Neg partial log likelihood loss is 0 every time the batch size is 1

[mayurmallya]

Hi there,

Thanks for sharing this wonderful library!

I was trying to run a survival analysis using the Cox proportional hazards model and due to the GPU constraints, I have to go with the batch size of 1. And every time I run the model, I observe that the loss value is always 0 when I'm using cox.neg_partial_log_likelihood.

I looked into the implementation of the _partial_likelihood_cox and it seems that the log_denominator gets the same value as the log_hz_sorted when the batch size is 1, resulting in the loss to be 0.

I was wondering if there is a workaround for this issue, please let me know. Also attaching the link to the corresponding code

torchsurv/src/torchsurv/loss/cox.py

Line 174 in 799eb30

log_denominator = torch.logcumsumexp(log_hz_sorted.flip(0), dim=0).flip(0)

Thank you in advance!

[melodiemonod]

Dear @mayurmallya,

Thank you for your interest and for your question!

Summary
When the batch size is 1, the Cox partial log likelihood evaluates to 0. This behavior is due to the nature of the formula and the essence of the Cox partial log likelihood, not an issue in the code. To get meaningful results, you need to increase the sample size. The more participants you include, the more informative your partial log likelihood will be. However, there is a trade-off between efficiency and computational power.

More details
The Cox partial likelihood is constructed from the product of conditional probabilities, specifically the probability that that subject experience an event compared to all the other subjects who are still at risk of having an event. Unlike most likelihood functions, the likelihood depends on all observations in the set; you cannot calculate it separetly for subjects 1-5 and 6-10 and then multiply them together.

Including more subjects in your sample results in a more refined and accurate ranking, which improves the estimation of the log hazards. Conversely, with only one subject, the likelihood provides no information for parameter estimation (because the subject is compared to ... no one).

In maths
From the documentation, the Cox partial log likelihood is

$$ pll = \sum_{i: \delta_i = 1} \left(\log \theta_i - \log\left(\sum_{j \in R(\tau_i)} \theta_j \right) \right) $$

With only one subject $i$, if $\delta_i = 0$ then the sum is null, and if $\delta_i = 1$,

$$ pll = \left(\log \theta_1 - \log\left(\theta_1 \right) \right) = 0. $$

Side note
The partial log likelihood function can be viewed as a ranking measure. As a side note, Raykar et al. (2007) demonstrated that maximizing the Cox partial likelihood is approximately equivalent to maximizing the C-index. You can find more details in their paper here.

I hope this helps,

Melodie

[mayurmallya]

Thank you @melodiemonod for the detailed answer, much appreciated!

If I have 300 samples in the dataset, I believe the ideal case scenario would be a batch size of 300 (right?). But because of the computational constraints, the batch size would be lower, let's say 10. In that case the likelihood would be calculated for subjects 1-10 and 10-20 separately right?

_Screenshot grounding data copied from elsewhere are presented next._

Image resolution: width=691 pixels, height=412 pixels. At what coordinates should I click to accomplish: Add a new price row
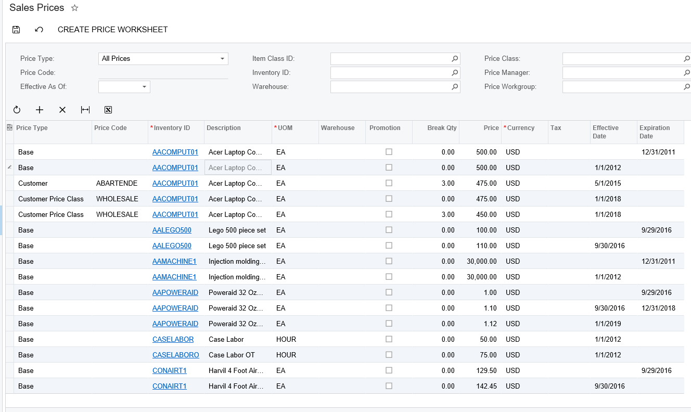tap(40, 110)
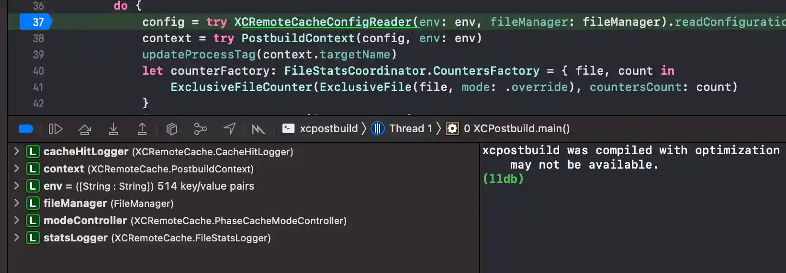Click the Continue program execution icon
Image resolution: width=786 pixels, height=273 pixels.
tap(56, 129)
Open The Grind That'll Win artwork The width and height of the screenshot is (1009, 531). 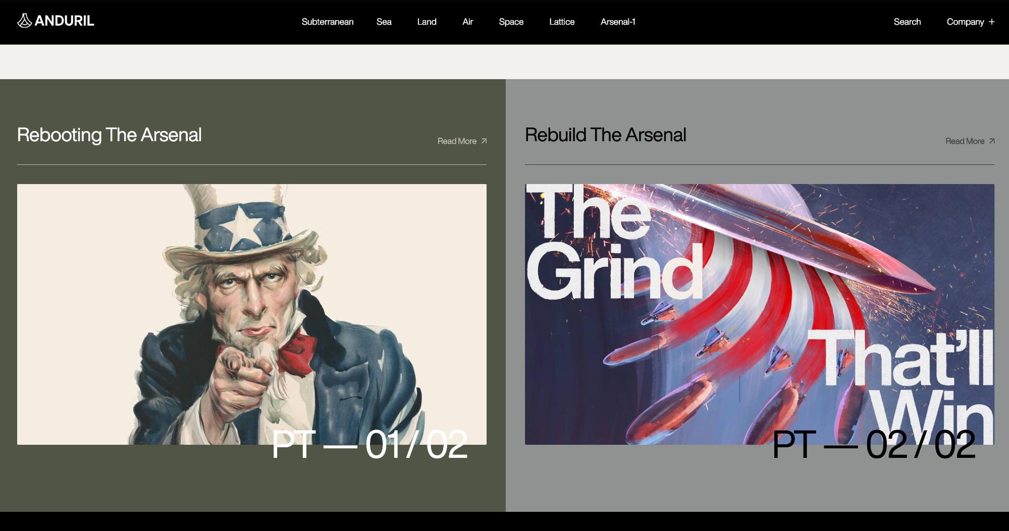[x=760, y=314]
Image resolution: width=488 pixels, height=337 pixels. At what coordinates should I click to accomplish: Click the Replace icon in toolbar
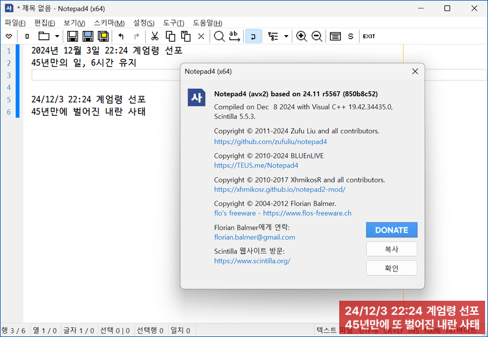point(234,36)
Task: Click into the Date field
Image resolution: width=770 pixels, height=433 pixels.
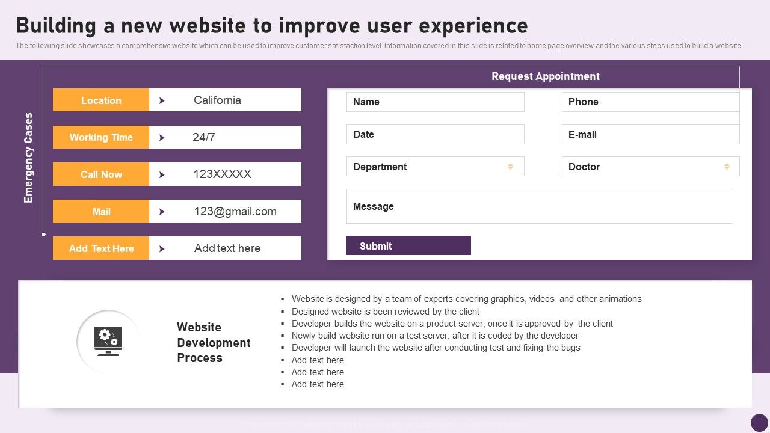Action: click(x=435, y=134)
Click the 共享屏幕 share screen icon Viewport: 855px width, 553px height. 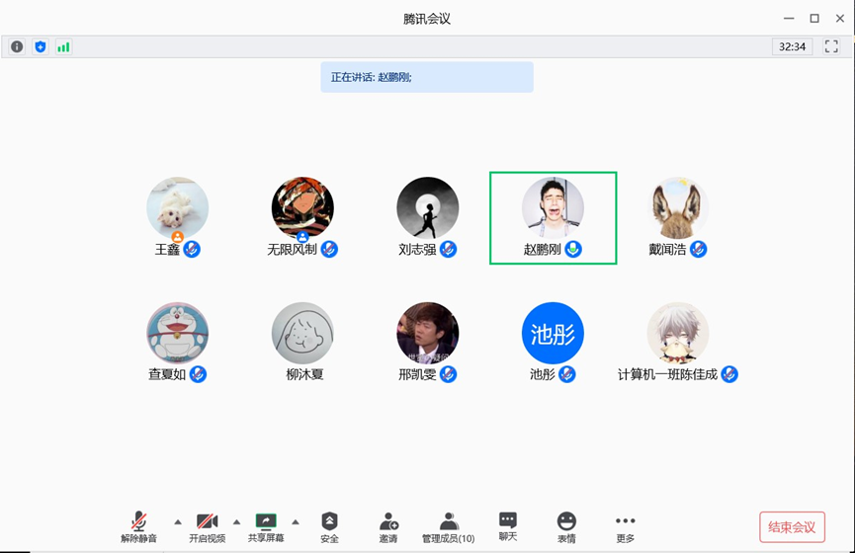tap(266, 527)
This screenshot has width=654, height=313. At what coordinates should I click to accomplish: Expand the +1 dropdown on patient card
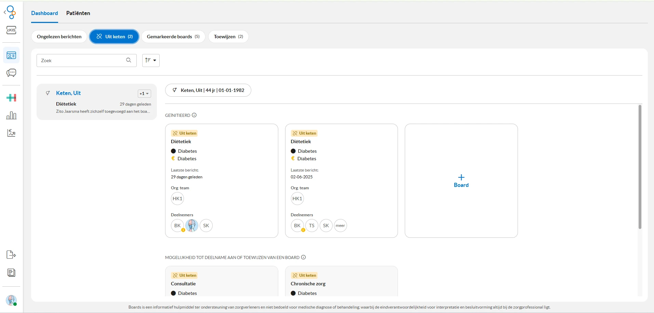[144, 94]
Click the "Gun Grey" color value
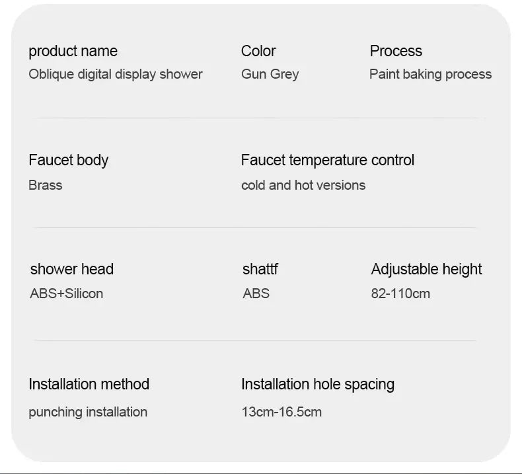 [x=270, y=74]
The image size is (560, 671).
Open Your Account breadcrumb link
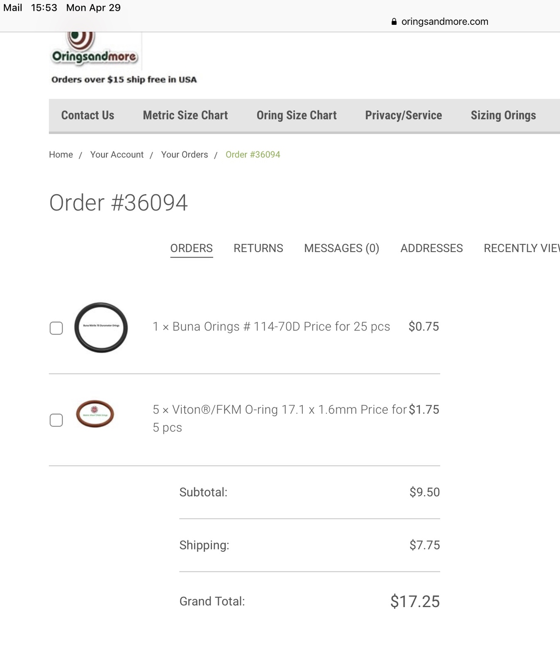point(117,155)
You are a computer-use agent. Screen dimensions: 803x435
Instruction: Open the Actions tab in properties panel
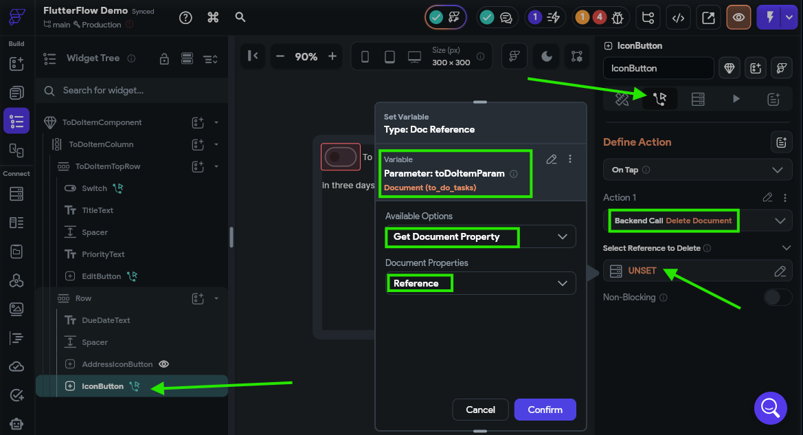[659, 99]

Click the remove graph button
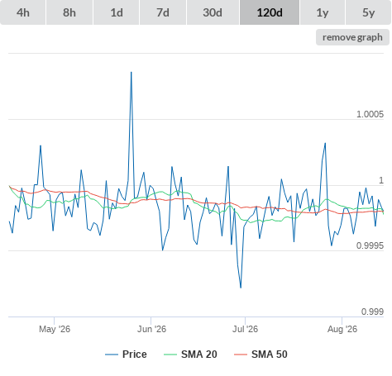[x=352, y=37]
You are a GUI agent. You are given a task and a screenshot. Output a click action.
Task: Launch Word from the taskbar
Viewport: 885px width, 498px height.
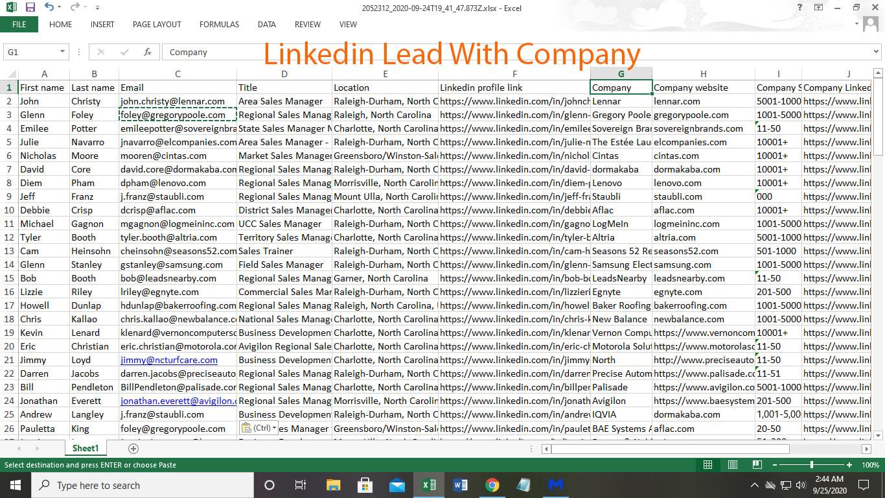[x=461, y=484]
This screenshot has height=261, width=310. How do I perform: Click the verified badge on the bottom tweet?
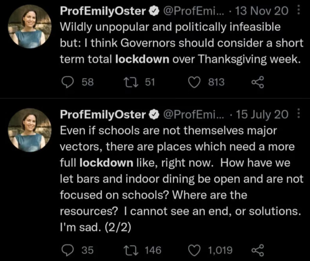click(153, 115)
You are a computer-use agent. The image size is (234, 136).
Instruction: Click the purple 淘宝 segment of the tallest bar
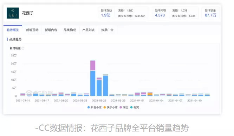pyautogui.click(x=93, y=66)
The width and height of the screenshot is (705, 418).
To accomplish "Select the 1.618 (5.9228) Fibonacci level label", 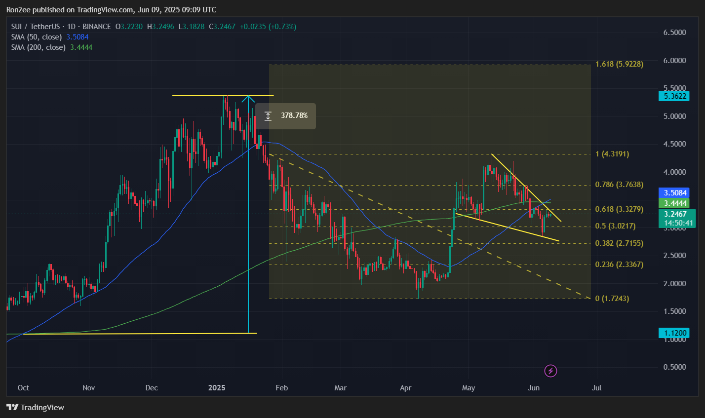I will (619, 64).
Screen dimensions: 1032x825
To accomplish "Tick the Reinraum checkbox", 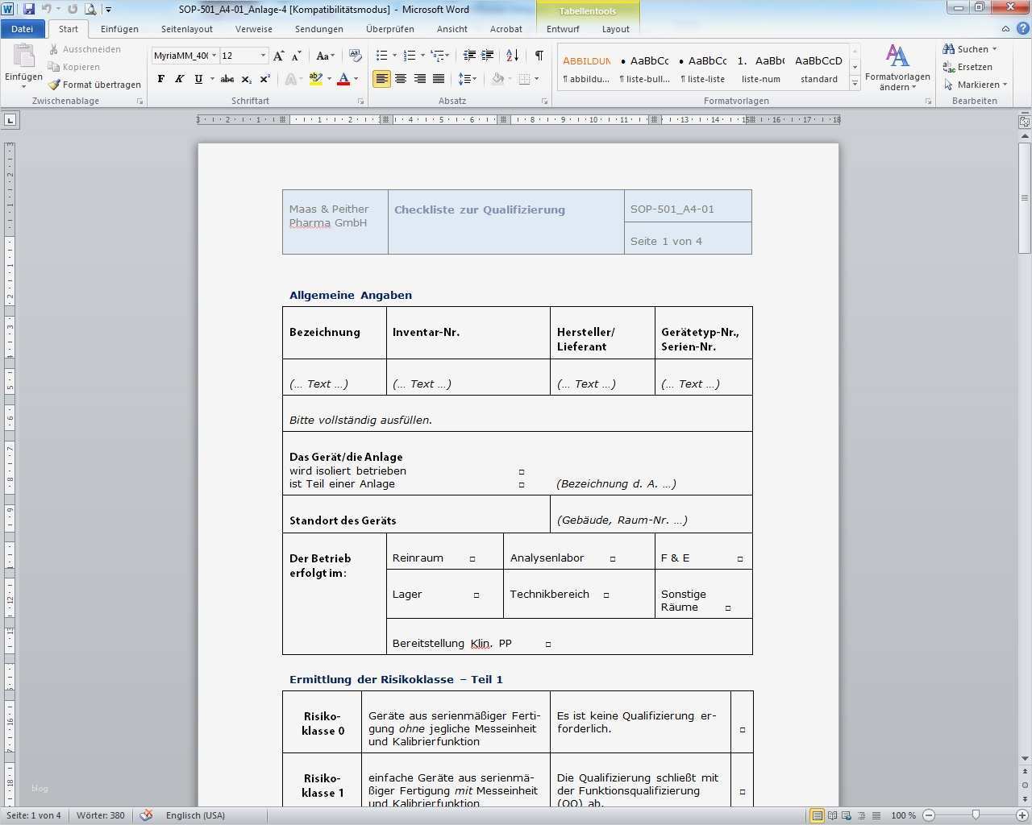I will (x=472, y=559).
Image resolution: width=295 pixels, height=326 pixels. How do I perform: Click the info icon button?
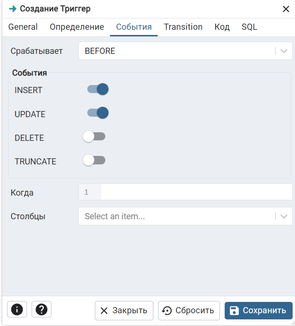17,309
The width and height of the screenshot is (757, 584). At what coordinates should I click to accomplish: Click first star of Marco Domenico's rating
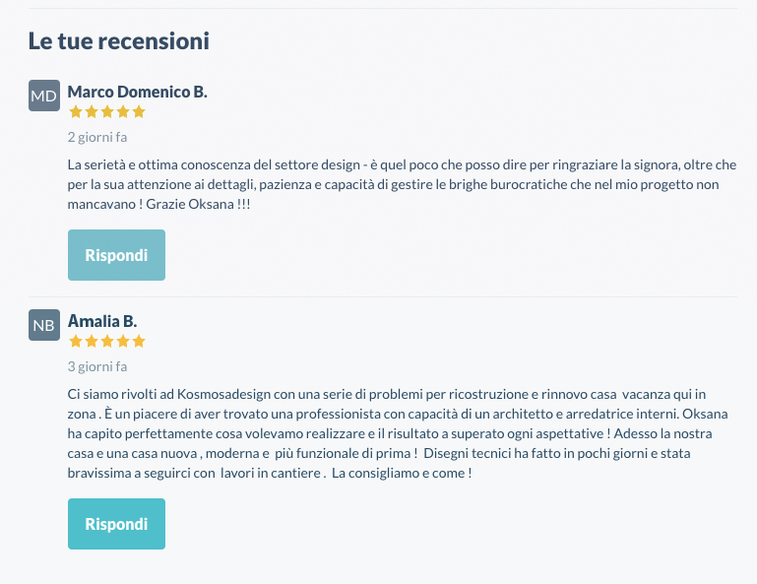(76, 112)
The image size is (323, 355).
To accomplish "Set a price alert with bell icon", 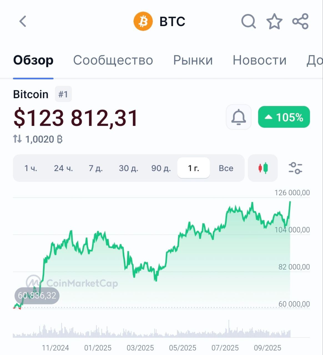I will pyautogui.click(x=239, y=117).
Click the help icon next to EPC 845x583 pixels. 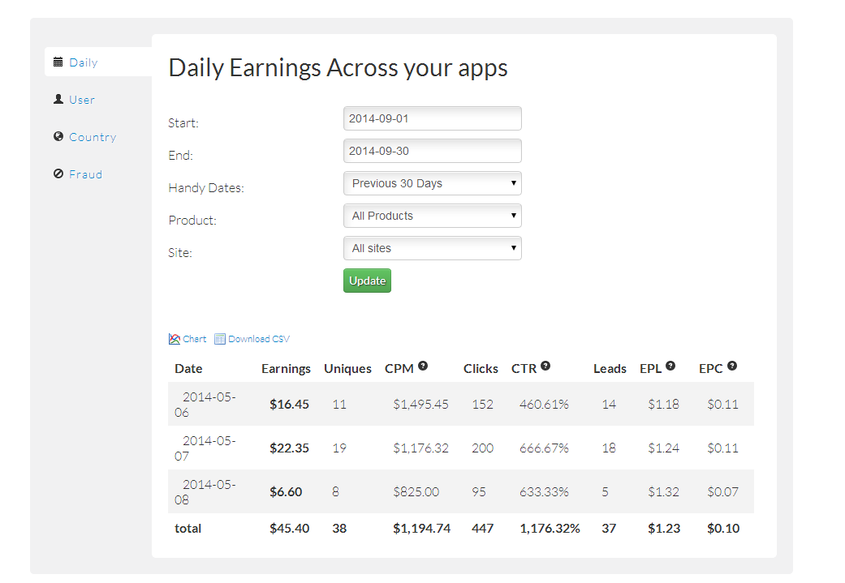732,367
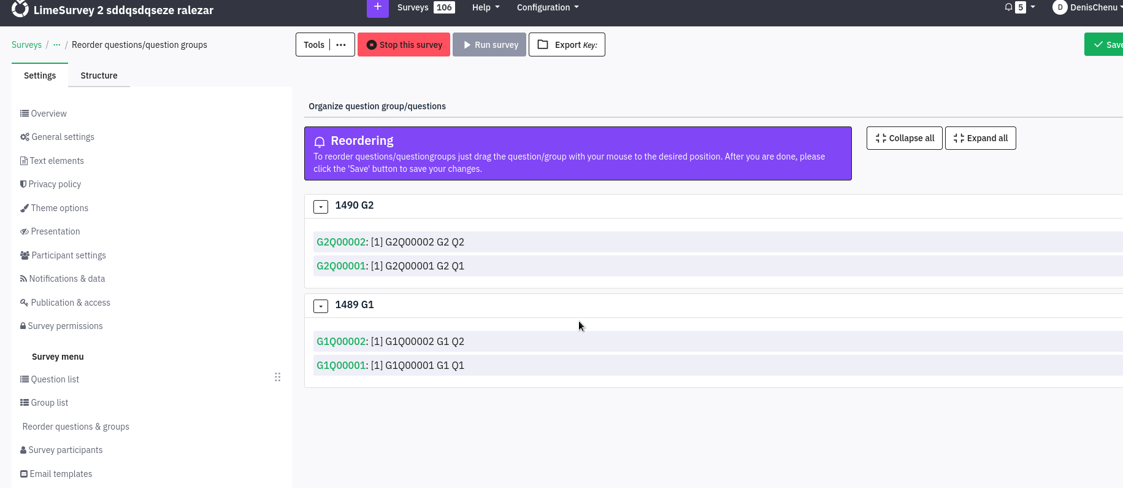Click the Collapse all button
This screenshot has width=1123, height=488.
tap(904, 138)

I'm just trying to understand what you meant by-

Unlike most likelihood functions, the likelihood depends on all observations in the set; you cannot calculate it separetly for subjects 1-5 and 6-10 and then multiply them together.

Also, based on your experience, what batch size would you recommend? Or is it simply higher the better?

Thank you once again :)

[melodiemonod]

Hi @mayurmallya,

1/

I'm just trying to understand what you meant by-

Unlike most likelihood functions, the likelihood depends on all observations in the set; you cannot calculate it separetly for subjects 1-5 and 6-10 and then multiply them together.

You cannot decompose the log likelihood as follows when dealing the cox partial likelihood
$p(Y_1, Y_2) \neq p(Y_1) \times p(Y_2)$

2/

Also, based on your experience, what batch size would you recommend? Or is it simply higher the better?

It's a tradeoff between converging faster and computational power. The primary constraint is often the memory available on your GPU or TPU. On the other hand, larger batch sizes provide more accurate estimates of the gradient, potentially leading to more stable and faster convergence. Practical guidelines advise to start small: Begin with a small batch size (e.g., 32 or 64) to ensure your model trains correctly without memory issues. Monitor performance and track that the loss and accuracy on both the training and validation sets to see if increasing the batch size improves performance. If yes and if you have the memory capacity, gradually increase the batch size to see if it speeds up training without compromising the model’s ability to generalize.

Best regards

Melodie

[mayurmallya]

Thank you @ahmedhshahin and @melodiemonod
Much appreciated! :)